In an action, inter alia, to recover damages for breach of contract, the defendants Thomas Kontogiannis, Olympicorp International Limited, Interamerican Mortgage Corp., C.I.P. Mortgage Corp., Olympicorp International LLC, Domika Ylika Thraces S.A., and Domoblock S.A., appeal from an order of the Supreme Court, Queens County (Satterfield, J.), dated January 3, 2006, which denied their motion pursuant to CPLR 327 to [625]*625dismiss the complaint insofar as asserted against them on the ground of forum non conveniens.

Ordered that the order is affirmed, with costs.

On a motion pursuant to CPLR 327 to dismiss on the ground of forum non conveniens, the burden is on the movant to demonstrate the relevant private or public interest factors which militate against accepting the litigation (see Islamic Republic of Iran v Pahlavi, 62 NY2d 474 [1984], cert denied 469 US 1108 [1985]; Stravalle v Land Cargo, Inc., 39 AD3d 735 [2007]). Among the factors the court must weigh are the residency of the parties, the potential hardship to proposed witnesses, the availability of an alternative forum, the situs of the actionable events, and the burden which will be imposed upon the New York courts, with no one single factor controlling (see Stravalle v Land Cargo, Inc., 39 AD3d at 735). In general, the trial court’s determination will not be disturbed on appeal unless the court failed to properly consider all the relevant factors (id.). Here, we find no basis to disturb the Supreme Court’s determination.

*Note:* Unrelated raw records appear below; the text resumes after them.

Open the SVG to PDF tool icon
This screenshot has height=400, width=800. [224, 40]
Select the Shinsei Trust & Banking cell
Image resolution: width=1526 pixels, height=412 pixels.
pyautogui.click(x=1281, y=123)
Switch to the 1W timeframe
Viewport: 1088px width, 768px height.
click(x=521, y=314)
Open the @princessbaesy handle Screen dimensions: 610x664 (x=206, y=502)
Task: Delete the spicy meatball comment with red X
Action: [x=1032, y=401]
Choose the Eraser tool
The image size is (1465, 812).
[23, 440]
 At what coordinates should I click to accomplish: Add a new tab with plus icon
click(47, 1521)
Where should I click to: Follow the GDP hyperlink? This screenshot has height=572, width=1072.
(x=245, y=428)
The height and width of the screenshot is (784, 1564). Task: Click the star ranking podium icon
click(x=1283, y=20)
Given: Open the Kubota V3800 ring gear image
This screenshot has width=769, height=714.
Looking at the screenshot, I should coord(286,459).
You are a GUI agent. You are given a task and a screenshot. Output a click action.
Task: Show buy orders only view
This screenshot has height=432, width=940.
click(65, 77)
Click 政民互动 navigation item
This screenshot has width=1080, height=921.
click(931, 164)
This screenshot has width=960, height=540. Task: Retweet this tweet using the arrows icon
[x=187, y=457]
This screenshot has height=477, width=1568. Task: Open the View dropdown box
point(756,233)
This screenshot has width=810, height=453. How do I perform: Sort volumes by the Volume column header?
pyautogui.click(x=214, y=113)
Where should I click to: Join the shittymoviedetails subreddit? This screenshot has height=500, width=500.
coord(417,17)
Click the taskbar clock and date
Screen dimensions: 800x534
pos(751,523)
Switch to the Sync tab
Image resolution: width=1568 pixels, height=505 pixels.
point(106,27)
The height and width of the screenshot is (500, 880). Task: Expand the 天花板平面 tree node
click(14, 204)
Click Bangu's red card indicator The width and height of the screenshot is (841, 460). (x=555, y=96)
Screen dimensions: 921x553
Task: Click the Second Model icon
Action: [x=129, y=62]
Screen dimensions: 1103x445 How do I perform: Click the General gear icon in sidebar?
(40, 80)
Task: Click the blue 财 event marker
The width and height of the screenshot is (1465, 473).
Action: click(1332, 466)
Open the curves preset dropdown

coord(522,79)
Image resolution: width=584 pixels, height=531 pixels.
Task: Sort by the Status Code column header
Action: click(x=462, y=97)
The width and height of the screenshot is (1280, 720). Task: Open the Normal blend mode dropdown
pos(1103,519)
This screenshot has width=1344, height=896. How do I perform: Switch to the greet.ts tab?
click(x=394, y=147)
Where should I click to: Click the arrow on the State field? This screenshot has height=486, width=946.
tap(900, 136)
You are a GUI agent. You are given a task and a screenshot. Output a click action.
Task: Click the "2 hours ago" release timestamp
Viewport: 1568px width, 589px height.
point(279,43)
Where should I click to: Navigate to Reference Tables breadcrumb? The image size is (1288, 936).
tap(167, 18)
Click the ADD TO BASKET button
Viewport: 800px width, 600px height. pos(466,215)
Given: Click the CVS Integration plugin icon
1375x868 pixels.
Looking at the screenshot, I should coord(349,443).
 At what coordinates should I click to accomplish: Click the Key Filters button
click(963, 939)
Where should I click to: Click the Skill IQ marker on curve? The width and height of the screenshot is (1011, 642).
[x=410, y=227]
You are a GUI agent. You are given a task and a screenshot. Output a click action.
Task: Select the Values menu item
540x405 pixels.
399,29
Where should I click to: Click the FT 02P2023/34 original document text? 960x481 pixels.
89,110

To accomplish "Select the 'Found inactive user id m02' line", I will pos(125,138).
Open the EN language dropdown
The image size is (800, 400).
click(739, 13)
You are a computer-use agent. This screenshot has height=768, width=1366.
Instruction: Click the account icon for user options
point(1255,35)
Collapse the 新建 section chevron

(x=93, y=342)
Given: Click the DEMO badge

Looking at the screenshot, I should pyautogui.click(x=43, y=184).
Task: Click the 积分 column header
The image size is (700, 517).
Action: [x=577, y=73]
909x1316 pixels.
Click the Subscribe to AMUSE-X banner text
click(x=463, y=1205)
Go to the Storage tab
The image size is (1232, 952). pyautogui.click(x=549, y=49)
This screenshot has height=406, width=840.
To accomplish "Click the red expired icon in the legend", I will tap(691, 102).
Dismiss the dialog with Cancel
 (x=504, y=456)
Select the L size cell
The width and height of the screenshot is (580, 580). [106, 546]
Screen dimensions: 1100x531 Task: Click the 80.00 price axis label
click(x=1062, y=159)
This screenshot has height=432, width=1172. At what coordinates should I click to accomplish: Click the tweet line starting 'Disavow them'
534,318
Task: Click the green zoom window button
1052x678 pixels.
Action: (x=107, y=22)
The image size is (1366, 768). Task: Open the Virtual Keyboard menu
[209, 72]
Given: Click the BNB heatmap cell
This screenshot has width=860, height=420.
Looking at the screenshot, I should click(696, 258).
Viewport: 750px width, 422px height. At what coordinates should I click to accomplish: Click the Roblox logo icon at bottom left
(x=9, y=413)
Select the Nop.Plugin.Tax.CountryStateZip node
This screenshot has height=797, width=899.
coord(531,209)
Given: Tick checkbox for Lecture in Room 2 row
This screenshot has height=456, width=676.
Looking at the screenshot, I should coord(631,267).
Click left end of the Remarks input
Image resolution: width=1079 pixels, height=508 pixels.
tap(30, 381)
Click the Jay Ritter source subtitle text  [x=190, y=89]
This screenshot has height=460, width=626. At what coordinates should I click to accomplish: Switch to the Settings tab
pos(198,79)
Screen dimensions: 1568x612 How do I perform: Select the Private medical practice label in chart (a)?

Moreover, the appellants are guilty of laches. Having participated in the action for more than two years, through voluminous disclosure and the filing of a note of issue, the appellants cannot now claim that New York is an inconvenient forum (see Bock v Rockwell Mfg. Co., 151 AD2d 629 [1989]; Corines v Dobson, 135 AD2d 390 [1987]). Miller, J.P., Ritter, Goldstein and Dickerson, JJ., concur.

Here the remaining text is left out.